Nei film funziona sempre che il “cattivo ragazzo” che deve ripagare il suo debito dopo aver commesso un piccolo illecito si trova a ripulire il muro imbrattato della scuola o a raccogliere l’immondizia a bordo strada. La realtà però, ancora una volta, si rivela ben diversa dalla fantasia: i modi per svolgere lavori di pubblica utilità sono molti e, da oggi, si possono eseguire anche da casa senza paura di doverli rifare da capo.

Nella recente sentenza n. 16055/2023 la Corte di Cassazione ha stabilito che, se rientra nel progetto concordato e non modifica le mansioni stabilite, i lavori socialmente utili possono essere svolti in smartworking.

Lavori socialmente utili in smart working

La vicenda processuale ha visto il Tribunale di Cagliari revocare la sanzione sostitutiva dei lavori socialmente utili comminata nei confronti dell’imputato, condannato per guida in stato di ebbrezza, ripristinando per lui la pena carceraria.

Per i giudici – nonostante la relazione positiva rilasciata dall’ente presso il quale il condannato aveva svolto la pena sostitutiva – il fatto che aveva attuato i lavori a lui assegnati da remoto, apponendo la sua firma sul registro delle presenze senza che venisse effettuato un controllo sulla sua presenza fisica, non era conforme a quanto stabilito, non avendo ricevuto una specifica autorizzazione a lavorare da remoto.

Seguendo questo ragionamento il Tribunale aveva deciso che il lavoro da lui svolto da casa non era da considerarsi valido: una scelta che aveva portato il condannato ad impugnare la sentenza proponendo ricorso in Cassazione.

Smart working e lavori socialmente utili: la decisione della Cassazione

I giudici della Corte di Cassazione, mettendo fine alla vicenda processuale, hanno accolto l’appello dell’interessato, il quale non riscontrava discrepanze tra quanto era stato stabilito nell’accordo relativo ai lavori di pubblica utilità e quanto da lui effettivamente compiuto, seppure in startworking.
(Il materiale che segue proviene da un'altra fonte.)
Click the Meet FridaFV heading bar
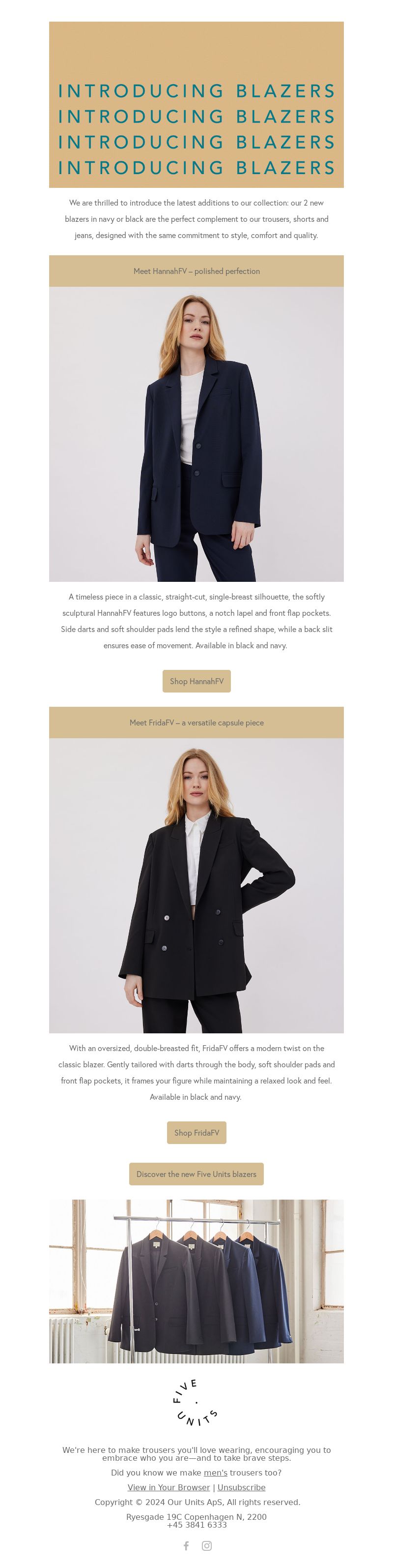 (x=196, y=723)
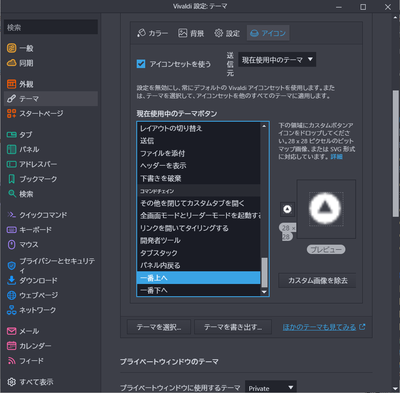Switch to the 背景 tab
The height and width of the screenshot is (393, 400).
pyautogui.click(x=191, y=33)
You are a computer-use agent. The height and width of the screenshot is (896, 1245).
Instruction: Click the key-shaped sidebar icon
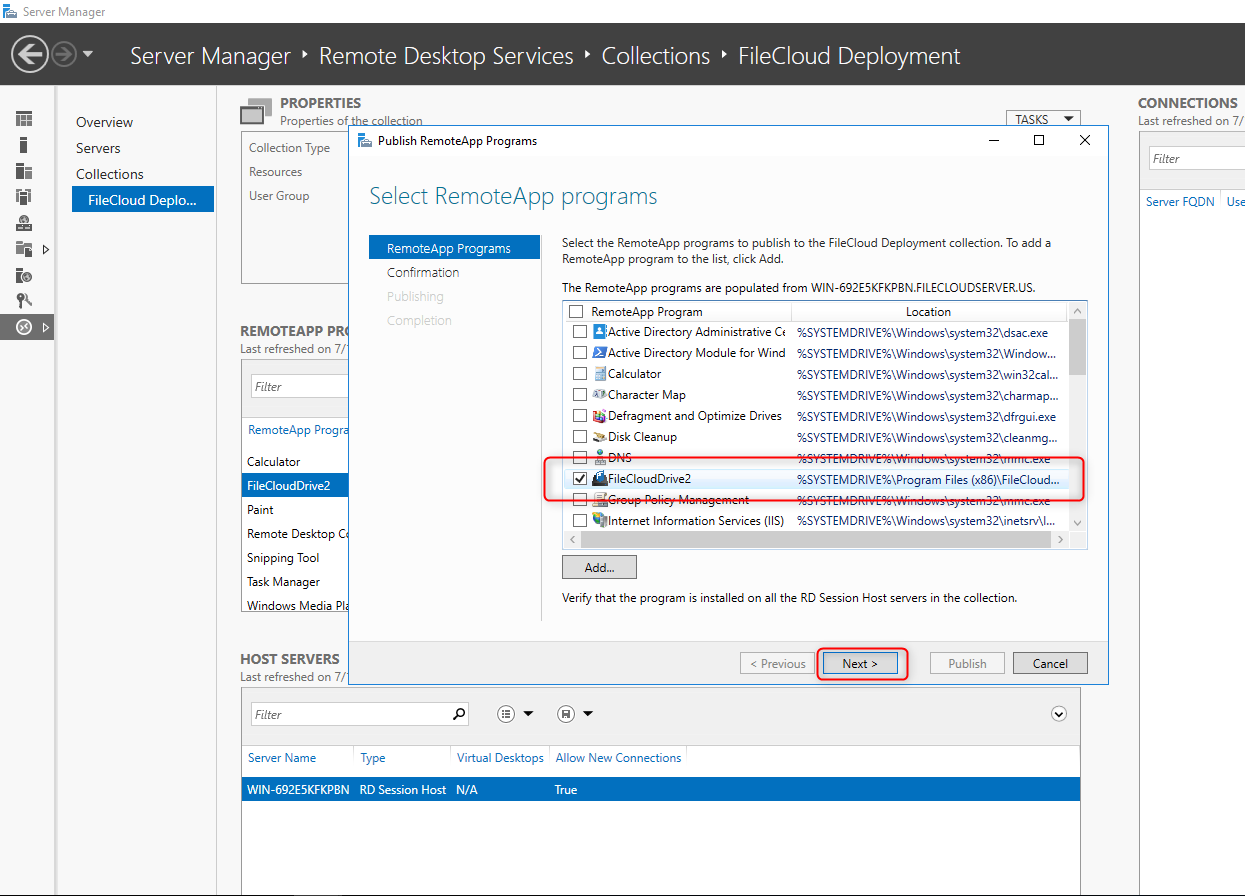click(24, 301)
E non solo: gli Ermellini evidenziano come il progetto individualizzato concordato tra l’interessato e gli enti di riferimento già di per sé prevedeva la possibilità di utilizzare anche il “lavoro da casa” per portare a termine la propria missione. Nello specifico, la Corte nella sentenza evidenzia come non via sia “nessun riferimento alla differenza parziale tra le attività lavorative previste dal progetto individualizzato e quelle effettivamente svolte. Anzi il percorso motivazionale del provvedimento sembra concentrarsi non sulla tipologia delle attività svolte ma sulla questione della mancata possibilità di controllo dell’attività svolta da remoto, che però, come detto era ricompreso tra le possibilità di modalità di svolgimento dei lavori nel programma concordato all’origine”.

In sostanza, se non vi sono evidenti differenze tra quello che il condannato avrebbe dovuto svolgere con un lavoro in presenza e quello che ha effettivamente svolto da casa, lo smarworking non preclude la possibilità per l’imputato di vedere concluso il suo lavoro socialmente utile.